**ABOUT THIS EXERCISE**
The copy must match the data below line for line and contain no images.

┄┄┄┄┄┄┄┄┄┄┄┄┄┄┄┄┄┄┄┄

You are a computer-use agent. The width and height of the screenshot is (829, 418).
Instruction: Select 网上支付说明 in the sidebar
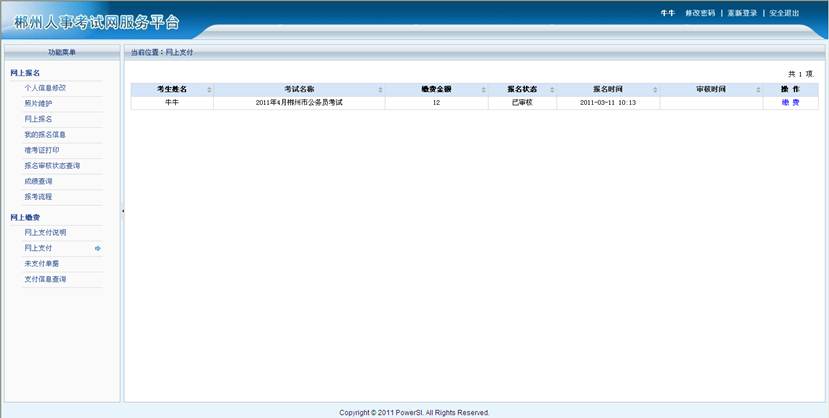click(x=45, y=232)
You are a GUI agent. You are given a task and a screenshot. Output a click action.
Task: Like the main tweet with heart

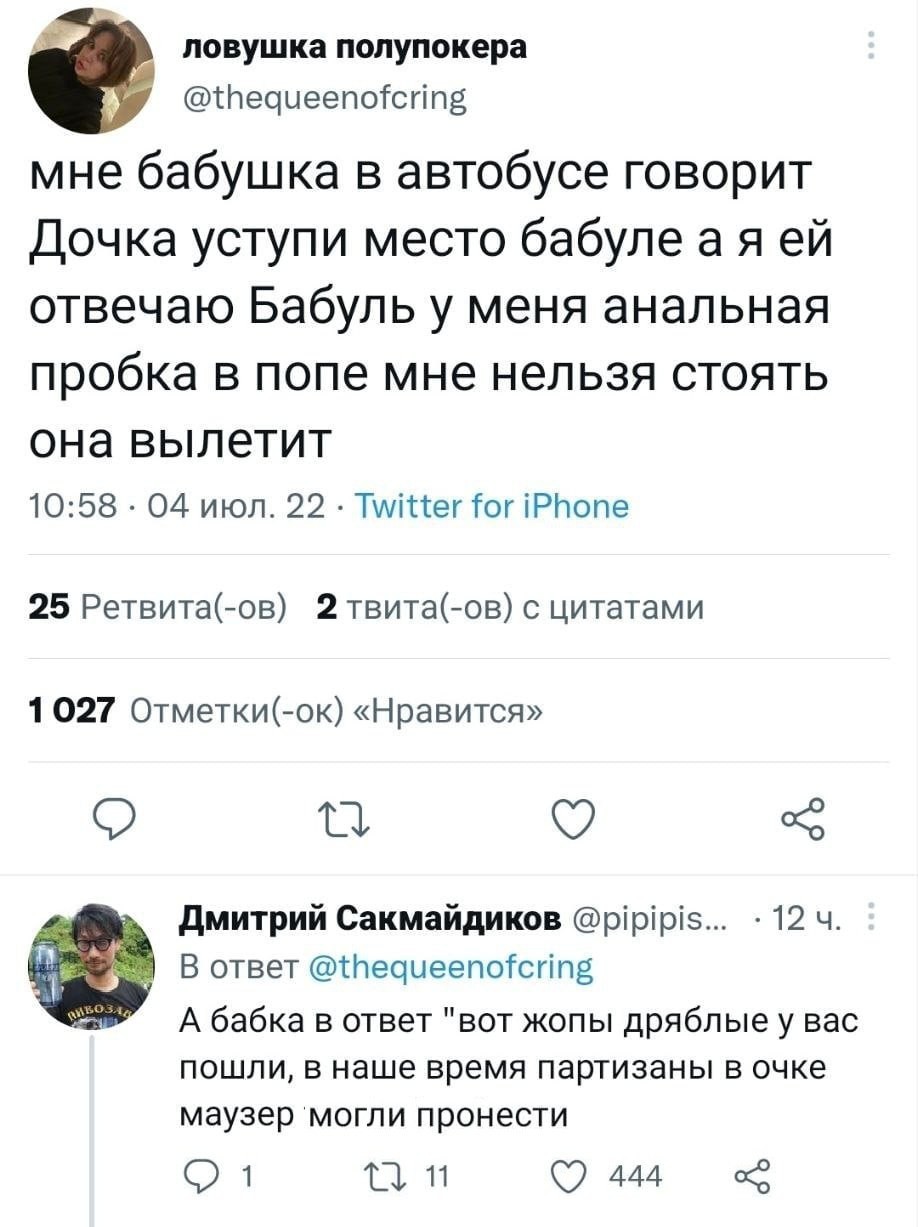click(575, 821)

┄┄┄┄┄┄┄┄┄┄┄┄┄┄┄┄┄┄┄┄

**SOLVED PROBLEM**
You are a computer-use agent. The width and height of the screenshot is (829, 418).
Instruction: Select 网上支付说明 in the sidebar
click(x=45, y=232)
You are a GUI agent. You are given a task and a screenshot. Output a click action.
Task: Like the main tweet with heart

click(575, 821)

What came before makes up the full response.